Retype every line of the material below with no changes.

Records for locating displayed items

# # # # #

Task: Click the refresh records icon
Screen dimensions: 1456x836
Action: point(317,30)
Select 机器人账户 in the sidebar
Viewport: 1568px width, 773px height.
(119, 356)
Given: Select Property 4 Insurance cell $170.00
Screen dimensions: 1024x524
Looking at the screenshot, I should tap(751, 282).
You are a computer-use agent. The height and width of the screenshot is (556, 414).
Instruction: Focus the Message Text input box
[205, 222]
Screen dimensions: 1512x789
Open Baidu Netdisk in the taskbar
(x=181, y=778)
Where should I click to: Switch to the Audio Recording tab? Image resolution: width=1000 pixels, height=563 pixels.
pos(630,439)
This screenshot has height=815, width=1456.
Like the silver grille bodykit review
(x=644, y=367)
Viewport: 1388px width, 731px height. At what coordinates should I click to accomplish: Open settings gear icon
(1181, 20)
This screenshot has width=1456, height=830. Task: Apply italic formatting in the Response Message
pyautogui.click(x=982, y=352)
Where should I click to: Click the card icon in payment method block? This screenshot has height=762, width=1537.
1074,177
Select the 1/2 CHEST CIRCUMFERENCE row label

# # # # #

▶ _Result for this exercise_
Task: Click the refresh records icon
Screen dimensions: 1456x836
Action: point(317,30)
Select 机器人账户 in the sidebar
Viewport: 1568px width, 773px height.
(119, 356)
Given: Select Property 4 Insurance cell $170.00
Screen dimensions: 1024x524
Looking at the screenshot, I should tap(751, 282).
You are a computer-use agent. The height and width of the screenshot is (556, 414).
Instruction: Focus the Message Text input box
[205, 222]
Screen dimensions: 1512x789
Open Baidu Netdisk in the taskbar
(x=181, y=778)
Where should I click to: Switch to the Audio Recording tab? Image resolution: width=1000 pixels, height=563 pixels.
pos(630,439)
This screenshot has height=815, width=1456.
Like the silver grille bodykit review
(x=644, y=367)
Viewport: 1388px width, 731px height. At what coordinates should I click to accomplish: Open settings gear icon
(1181, 20)
This screenshot has width=1456, height=830. Task: Apply italic formatting in the Response Message
pyautogui.click(x=982, y=352)
Where should I click to: Click the card icon in payment method block? This screenshot has height=762, width=1537.
1074,177
Select the 1/2 CHEST CIRCUMFERENCE row label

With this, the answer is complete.